_Text section_:
━━━━━━

The French bishops are formulating their plans to welcome possibly thousands of ‘climate pilgrims’ for the Paris talks. There will be an ecumenical gathering in Notre Dame Cathedral on December 3rd, and an interfaith gathering is also planned. Pilgrimages will arrive from Germany, Italy, the UK, Scandinavia, and Africa. Dominique Lang stressed the need for awareness-raising amongst those from developing countries, since some of these are and will be the first to be affected by climate change.
Justice and Peace Westminster has joined the Pray and Fast for the Climate initiative and are planning a Pilgrimage to Paris along with other Christians, inspired by the World Council of Churches initiative, led by Martin Kopp.
See http://rcdow.org.uk/diocese/justice-and-peace/ for details.
Cycling Pilgrimage to Paris
Justice and Peace are uniting with groups of Christians and of different faiths and backgrounds who want to see an international agreement on the reduction of carbon emissions at the UN Paris Climate talks in December 2015. To highlight the huge importance of these talks we plan to cycle to Paris to take part in rallies of support for climate justice and to meet other people of faith who want to see a change in our profligate use of fossil fuel.
- Download a flyer for the event here.
Phase 1 London-Newhaven Aug 29-31st 2015
Phase 2 Dieppe-Paris 1st week in December 2015
How to get involved:
email one of addresses below, with the subject heading:
LONDON PARIS CYCLE RIDE
Give us your full name and say:
- I want to cycle this route or
- I want to be a welcomer/supporter or
- I want to donate to the project or
- I want to know more about Pray and Fast for the Climate
Westminster RC Diocese justice@rcdow.org.uk
Arundel & Brighton RC Diocese aidan.cantwell@dabnet.org
Southwark RC Diocese office@southwarkjandp.co.uk
CAFOD Westminster jstricklin-coutinho@cafod.org.uk
Pax Christi Coordinator@paxchristi.org.uk
And we will keep you posted.

━━━━━━

_Data section_:

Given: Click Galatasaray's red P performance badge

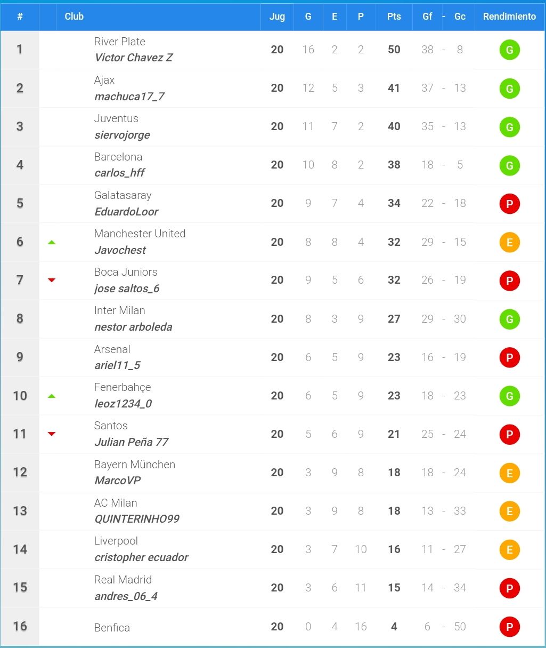Looking at the screenshot, I should [509, 204].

━━━━━━

_Written request_: Transcribe the climate pilgrimage text above word for word, starting at "Cycling Pilgrimage to" and ending at "the event here.".

_Worked solution_:
Cycling Pilgrimage to Paris
Justice and Peace are uniting with groups of Christians and of different faiths and backgrounds who want to see an international agreement on the reduction of carbon emissions at the UN Paris Climate talks in December 2015. To highlight the huge importance of these talks we plan to cycle to Paris to take part in rallies of support for climate justice and to meet other people of faith who want to see a change in our profligate use of fossil fuel.
- Download a flyer for the event here.